【書評】運を育てる 肝心なのは負けたあと 米長邦雄(著)・クレスト社
勝利の女神に愛されるには?
将棋のプロ棋士である米長先生が運についてまとめたのが本書だ
僕は米長先生が大好きで、棋風も好きなのだがなにより人間性が好きだ
特に最年長名人を獲られた50歳からの人間性は私が理想とし、目標とするものだ
将棋という勝負の世界で生きてこられた米長先生が勝利の女神に愛されるにはどうしたらいいのかを説いたこの本は、とても面白く、学びも多い
それでは勝利の女神に愛されるために何が必要なのかをいくつか取り上げてみよう
「惜福」
本書には「惜福」(せきふく)ということばが出てくる
これは明治の文豪・幸田露伴が、その著著『努力論』の中で運命と幸福について説明したのが「惜福」という言葉だ
“「惜福」とは、文字どおり福を惜しむことで、自分に訪れた幸福のすべてを享受してしまわず、後に残しておくという意味である”
つまり、自分の幸福を全て使ってしまわずに、とっておきなさいということだ
幸福を自分のために全て使ってしまわずに、人にも分け与えて、将来の自分にも残すという考え方であり、勝利の女神を引き寄せる重要な要素だと語っている
“運・不運は単なる巡り合わせではない。「惜福」を考えない人には来るべき運も来ない”
「消化試合には運が賭かっている」
私がとても好きな言葉であり、米長先生の勝負師としての考えが凝縮されている
米長先生はこう語っておられる
“勝負師といえど人間である。相手には大一番でも自分にとっては消化試合、そんな場合、情としては、ともすれば力を抜きたくなる、上手に負かされたいという気持ちになる。
だが、そんな感慨を吹っ切って、全力投球しなければなけない。勝利の女神は必ずこれを見ているからだ。勝敗の結果ではなく、全力投球するか否か、どんな心構えで対局に臨むかを、「彼女」はじっと見ているのである。

> _データ_

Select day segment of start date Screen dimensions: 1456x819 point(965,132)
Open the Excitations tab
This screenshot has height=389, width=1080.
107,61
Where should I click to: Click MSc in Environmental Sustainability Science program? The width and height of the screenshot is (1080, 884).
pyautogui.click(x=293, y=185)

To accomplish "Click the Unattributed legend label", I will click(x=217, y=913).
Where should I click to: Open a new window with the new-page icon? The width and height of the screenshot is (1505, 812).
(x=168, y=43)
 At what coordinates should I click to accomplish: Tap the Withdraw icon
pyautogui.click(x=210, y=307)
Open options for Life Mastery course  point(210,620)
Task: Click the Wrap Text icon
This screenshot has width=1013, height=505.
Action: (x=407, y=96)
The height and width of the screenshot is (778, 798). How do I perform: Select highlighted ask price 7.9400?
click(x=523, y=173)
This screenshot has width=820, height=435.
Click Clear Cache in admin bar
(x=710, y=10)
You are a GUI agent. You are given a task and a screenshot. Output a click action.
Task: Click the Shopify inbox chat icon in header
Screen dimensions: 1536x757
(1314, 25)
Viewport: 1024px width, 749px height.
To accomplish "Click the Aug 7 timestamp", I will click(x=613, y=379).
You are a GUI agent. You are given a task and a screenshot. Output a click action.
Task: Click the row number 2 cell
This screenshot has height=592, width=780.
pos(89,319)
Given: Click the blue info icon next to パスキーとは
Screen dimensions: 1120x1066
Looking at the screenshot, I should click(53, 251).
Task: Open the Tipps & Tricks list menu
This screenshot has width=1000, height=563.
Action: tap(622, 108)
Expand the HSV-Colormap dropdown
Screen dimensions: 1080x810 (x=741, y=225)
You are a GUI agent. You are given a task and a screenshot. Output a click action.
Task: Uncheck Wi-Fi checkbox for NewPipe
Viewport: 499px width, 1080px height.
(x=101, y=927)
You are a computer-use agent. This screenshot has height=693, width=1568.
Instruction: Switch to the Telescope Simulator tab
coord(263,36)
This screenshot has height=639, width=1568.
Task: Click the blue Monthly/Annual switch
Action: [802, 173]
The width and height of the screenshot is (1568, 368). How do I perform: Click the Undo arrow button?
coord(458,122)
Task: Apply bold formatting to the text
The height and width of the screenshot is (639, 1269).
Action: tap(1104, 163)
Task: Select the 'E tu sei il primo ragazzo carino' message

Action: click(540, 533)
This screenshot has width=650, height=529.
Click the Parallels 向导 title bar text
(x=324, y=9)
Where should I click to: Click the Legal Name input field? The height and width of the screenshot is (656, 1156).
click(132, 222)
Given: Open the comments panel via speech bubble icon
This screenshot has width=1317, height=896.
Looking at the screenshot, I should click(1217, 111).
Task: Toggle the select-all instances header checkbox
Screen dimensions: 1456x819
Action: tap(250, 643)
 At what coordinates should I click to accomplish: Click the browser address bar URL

> _課題_
上の本文から、「私がとても好きな言葉であり、米長先生の勝負師としての考えが凝縮されている」から「かを、「彼女」はじっと見ているのである。」までをそのまま抜き出すこと。

> _作業結果_
私がとても好きな言葉であり、米長先生の勝負師としての考えが凝縮されている
米長先生はこう語っておられる
“勝負師といえど人間である。相手には大一番でも自分にとっては消化試合、そんな場合、情としては、ともすれば力を抜きたくなる、上手に負かされたいという気持ちになる。
だが、そんな感慨を吹っ切って、全力投球しなければなけない。勝利の女神は必ずこれを見ているからだ。勝敗の結果ではなく、全力投球するか否か、どんな心構えで対局に臨むかを、「彼女」はじっと見ているのである。